The kids played in the midfield, joining us for an occasional lap, while I walked the easiest eight miles of my life. Between the caffeine and losing myself in the palpable positive vibe of my fellow walkers, the day flew by. There were no rules or lane violations. Nobody yelled at each other for going too slow on the track or going the wrong way. When the P.A. announcer courteously requested moments of silence, respect was universally delivered by people of all ages. I felt great, not just because of the good cause, but also because each lap was one small step toward getting me into a smaller charity T-shirt for the next event. I could have walked further for my own health without the kids, but the Relay is about solidarity and community, not distance. More attendees = more money, and more education for my children about the realities of life and death.
It’s All Fun and Games Until Someone Loses a Life
I’m not naïve. It’s obviously not just a party, and this is most evident during the luminaria ceremony after dark, when the Relay honors those affected by or lost to the disease by lighting candles inside sand-filled bags. The theme of this walk, spelled out beautifully in the bleachers with luminarias, was HOPE. Aside from hoping for a cure, it personally made me hopeful for a kinder world, where people treat each other with the respect and deference that was present throughout the event.
Touched By a Euphemism
I don’t like the phrase “we all know someone whose life has been touched by cancer.” People don’t get “touched” by, for example, chemotherapy. A more appropriate verb would be ravaged or devastated. In the few short months between the walk and the time I finished this article, two of my close relatives were diagnosed with cancer. My friend’s father, whom we were sponsoring at the walk, was transferred to hospice care. Call me touchy if you must, but this is not the best place for euphemisms. Cancer fucking sucks.

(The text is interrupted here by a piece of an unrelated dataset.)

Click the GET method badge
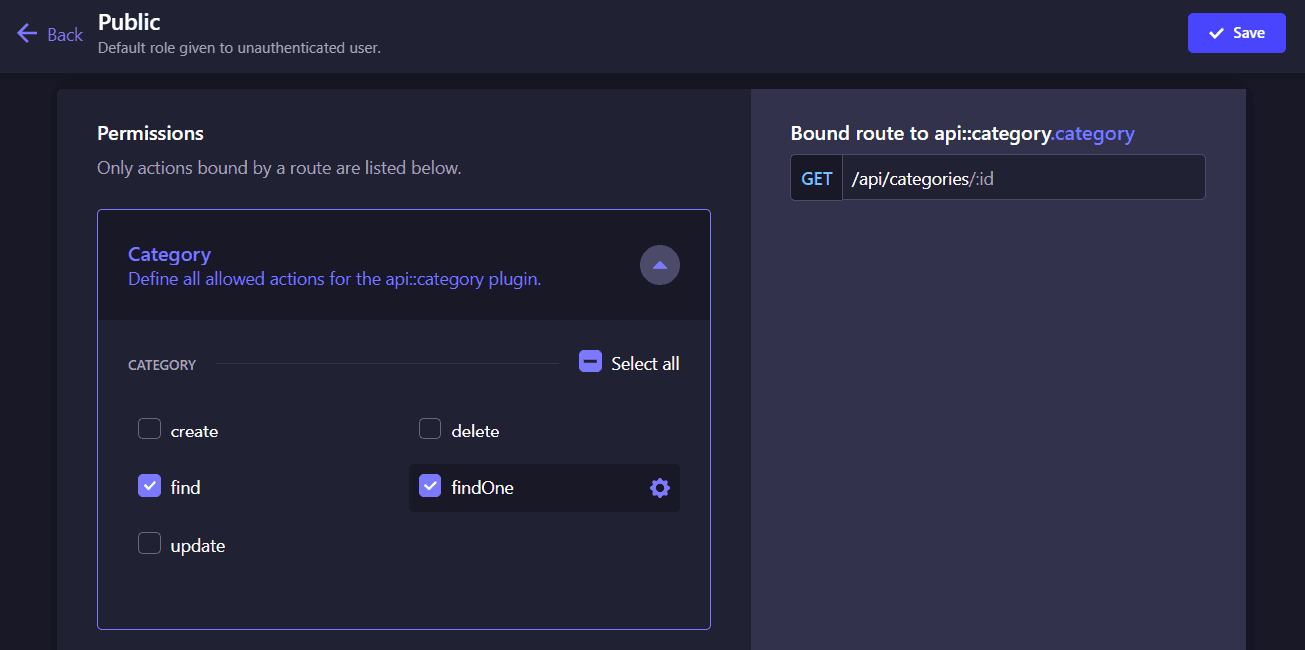 click(x=816, y=178)
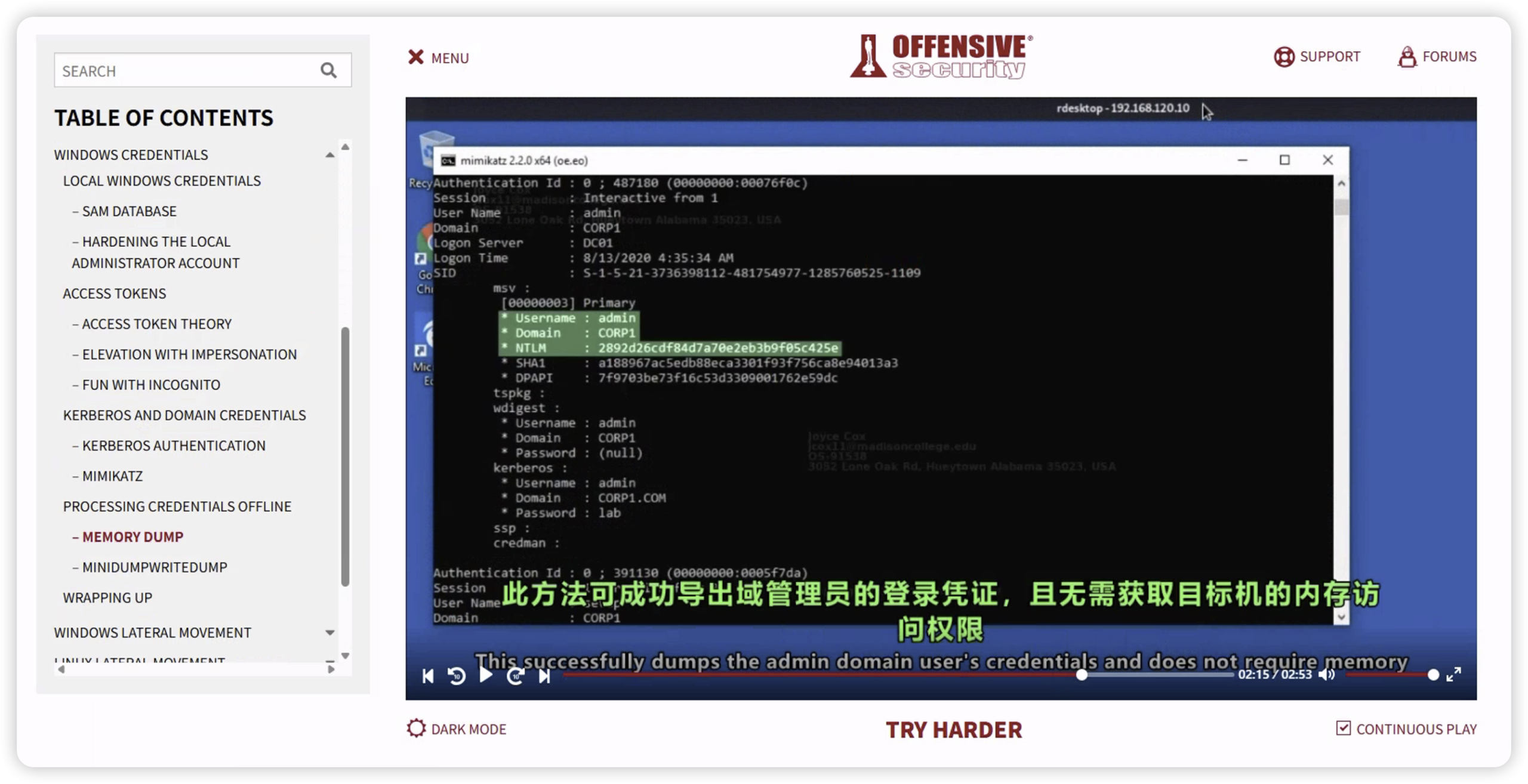This screenshot has width=1528, height=784.
Task: Mute the video volume speaker icon
Action: tap(1326, 674)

My hope is that I have not guilt-marketed you, browbeaten you or essentially contradicted my own advice. I will not be following up to see if you read this and I will not be asking you for money. I just wanted to relay the message that it only took me about four hours to switch from indifferent to invested, and you might find yourself similarly inspired, like my five-year-old. He heard my wife and I talking today about yet another person who had been diagnosed with lung cancer.
“Lung cancer? Yay! We get to go to another walk!”
Okaaaay. Maybe he doesn’t fully understand why he was there; his motivation is bounce houses and brotherly bonding. But it doesn’t matter. He’s excited to go again, he’s full of energy, and his T-shirt money is as good as anyone else’s. If your motivation is still not there, believe me, I understand. But if you’d like to save a life, lower your cholesterol, or even just want a new T-shirt in your closet, take a lap with him.